Far too much of Burn The Boats can be summed up with two simple words: tired and tiring. Rogan sticks to his usual ‘hey, I’m just an old school guy asking questions’ shtick, aiming his shit-stirring ‘curiosity’ at familiar targets: women, gay and trans people, college students, Democrats, and pretty much anybody with a pulse who ever questioned or criticised him. Worse, Rogan does this in a relentlessly screechy voice that sounds like Gilbert Gottfried on cocaine, an angry red vein throbbing on his forehead throughout.
For the first ten minutes of the show, Rogan is in ‘anticipatory rebuttal’ mode, as though he is addressing not the audience but a strawman critic. Yes, his podcast includes ‘misinformation’ every now and then. So what? Yes, he got fired from Fear Factor after asking the contestants to drink donkey semen, helpfully procured with the help of a ‘cattle prod’ (for your own peace of mind, I suggest you do not Google “Hannibal cattle prod”). So what?
My fans love me, Rogan says, and who cares about the rest? Fair play, I guess. But if you’re claiming to be a simpleton, it’s hypocritical to “well, actually” every single piece of criticism that comes your way—you either buy into the tyranny of facts and reason or you don’t. Can’t have it both ways, Joe!

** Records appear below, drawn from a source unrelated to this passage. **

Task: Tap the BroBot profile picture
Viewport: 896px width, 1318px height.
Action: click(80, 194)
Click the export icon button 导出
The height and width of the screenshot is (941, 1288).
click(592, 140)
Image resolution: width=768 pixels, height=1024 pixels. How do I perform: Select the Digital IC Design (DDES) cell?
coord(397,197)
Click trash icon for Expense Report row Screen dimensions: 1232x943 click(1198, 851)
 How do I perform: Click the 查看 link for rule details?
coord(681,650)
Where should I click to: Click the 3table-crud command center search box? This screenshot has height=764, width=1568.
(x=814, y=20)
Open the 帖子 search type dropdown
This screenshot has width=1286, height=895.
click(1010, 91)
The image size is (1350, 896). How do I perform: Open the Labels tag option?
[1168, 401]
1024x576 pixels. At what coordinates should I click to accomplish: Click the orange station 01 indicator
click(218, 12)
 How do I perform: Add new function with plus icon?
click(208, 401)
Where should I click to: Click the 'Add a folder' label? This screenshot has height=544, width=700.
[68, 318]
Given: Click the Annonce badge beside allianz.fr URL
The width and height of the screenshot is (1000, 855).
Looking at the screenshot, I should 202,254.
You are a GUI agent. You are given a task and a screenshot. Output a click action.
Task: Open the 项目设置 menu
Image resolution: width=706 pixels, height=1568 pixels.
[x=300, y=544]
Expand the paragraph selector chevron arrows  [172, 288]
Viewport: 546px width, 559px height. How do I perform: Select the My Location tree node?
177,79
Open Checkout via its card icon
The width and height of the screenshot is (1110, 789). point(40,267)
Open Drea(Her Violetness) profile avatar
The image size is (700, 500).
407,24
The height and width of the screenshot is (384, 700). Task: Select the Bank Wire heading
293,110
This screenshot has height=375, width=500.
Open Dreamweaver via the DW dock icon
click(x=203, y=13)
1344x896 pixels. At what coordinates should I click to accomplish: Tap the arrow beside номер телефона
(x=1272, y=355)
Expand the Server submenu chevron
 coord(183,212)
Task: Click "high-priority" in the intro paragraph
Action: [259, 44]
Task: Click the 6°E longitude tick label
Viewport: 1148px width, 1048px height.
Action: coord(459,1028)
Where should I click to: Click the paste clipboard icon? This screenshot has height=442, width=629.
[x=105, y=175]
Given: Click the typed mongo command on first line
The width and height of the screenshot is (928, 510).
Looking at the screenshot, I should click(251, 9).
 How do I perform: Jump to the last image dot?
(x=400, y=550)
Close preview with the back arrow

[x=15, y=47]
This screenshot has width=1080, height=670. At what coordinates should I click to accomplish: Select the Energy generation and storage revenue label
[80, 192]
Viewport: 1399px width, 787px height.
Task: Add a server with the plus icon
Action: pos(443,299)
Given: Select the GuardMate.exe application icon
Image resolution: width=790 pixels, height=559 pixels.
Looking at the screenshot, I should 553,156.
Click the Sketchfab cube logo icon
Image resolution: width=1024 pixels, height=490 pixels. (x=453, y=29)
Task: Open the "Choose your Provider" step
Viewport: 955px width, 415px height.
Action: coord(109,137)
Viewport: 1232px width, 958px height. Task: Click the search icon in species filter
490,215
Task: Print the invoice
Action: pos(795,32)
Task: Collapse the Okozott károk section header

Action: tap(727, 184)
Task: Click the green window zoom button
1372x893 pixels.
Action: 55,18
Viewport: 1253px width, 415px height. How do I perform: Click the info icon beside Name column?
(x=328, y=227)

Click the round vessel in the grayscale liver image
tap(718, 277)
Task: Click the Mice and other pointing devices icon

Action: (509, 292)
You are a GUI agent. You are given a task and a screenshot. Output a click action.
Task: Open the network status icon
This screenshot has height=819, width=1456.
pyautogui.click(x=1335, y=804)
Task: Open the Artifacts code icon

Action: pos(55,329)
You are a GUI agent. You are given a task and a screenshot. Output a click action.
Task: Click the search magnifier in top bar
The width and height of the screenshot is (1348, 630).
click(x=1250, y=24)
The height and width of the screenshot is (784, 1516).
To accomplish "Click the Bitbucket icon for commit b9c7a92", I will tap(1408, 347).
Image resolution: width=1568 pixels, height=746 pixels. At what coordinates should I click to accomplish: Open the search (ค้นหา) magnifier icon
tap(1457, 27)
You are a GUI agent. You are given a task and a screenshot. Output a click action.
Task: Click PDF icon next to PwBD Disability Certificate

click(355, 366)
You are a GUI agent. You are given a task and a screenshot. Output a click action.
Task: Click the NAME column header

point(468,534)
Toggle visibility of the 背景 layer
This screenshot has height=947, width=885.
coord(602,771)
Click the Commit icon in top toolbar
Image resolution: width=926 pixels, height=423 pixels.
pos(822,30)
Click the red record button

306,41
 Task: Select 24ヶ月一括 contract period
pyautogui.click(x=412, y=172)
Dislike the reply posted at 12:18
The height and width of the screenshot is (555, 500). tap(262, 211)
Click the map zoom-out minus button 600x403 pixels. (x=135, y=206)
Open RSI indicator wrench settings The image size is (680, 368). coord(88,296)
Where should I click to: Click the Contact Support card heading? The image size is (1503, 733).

At the 22-minute mark, you face the obligatory barrage of transphobic jokes. If Dave Chappelle’s Netflix work has shown us anything, it’s how mainstream transphobia has become in recent years. Rogan duly jumps onto the bandwagon, with a disclaimer: he “believes in trans people” (whatever that means) but also thinks that at least some of them “are crazy people”. As if stating that the earth goes around the sun, he then asks, surely some men who put on dresses are lunatics?
“I’m sorry if it’s taken me a while to adjust,” Rogan says. “All my life if there was a movie about a killer, he was way crazier if he wore a dress. Psycho, he dresses like his mom and stabs ladies in the shower. Silence of the Lambs, it puts the lotion in the basket. Little Red Riding Hood, the wolf was dressed like a fucking lady! I’m not prejudiced!”
This is such a classic case of almost getting it. A better, smarter comedian would have taken the exact same material and used it to observe that Hollywood has had a major role to play in shaping people’s opinions, especially on red-button issues like this one. There have been reams of critical material written about the transphobia of 90s hits like Silence of the Lambs or Jim Carrey’s Ace Ventura. A smarter comedian would then have strategically used the ‘I’m just a dumb jock’ shtick to call out the hypocrisy of transphobes—if the self-confessed dumb guy can get it (this hypothetical comedian would ask), why can’t JK Rowling or Chimamanda Adichie?
Rogan plays it safe and boring and coddles his core right-wing audience all the way through to the end.
Instead, Rogan plays it safe and boring and coddles his core right-wing audience all the way through to the end. There’s even the entirely predictable rant where he directly confronts (gasp) the wokeness of America, with all the condescension and self-assuredness of a middle-aged uncle with a master’s degree in WhatsApp University brain-rot.
“I get why the young people want to be woke, I really do. The old people fucked up the world, so let’s try communism. I get it. You don’t know any better, I get it, you’re young. I get it. And also, people desperately want to be on a team. We’re tribal, and there’s only two teams in this country. There’s the left and the right. You know, you don’t want to be independent.”
This is the kind of passage that felt outdated even as I was listening to it live. Like Rogan had somehow turned the clock back by the mere fact of uttering these words. What Rogan actually wants is to thread an impossible needle: he wants to be seen as the sort-of progressive, kind-of empathetic ‘just asking questions’ guy, even as he continues to bring the looniest, most authoritarian, anti-science, anti-feminist views into the mainstream. As Burn the Boats shows, however, this requires far greater skill than Rogan has ever been able to summon.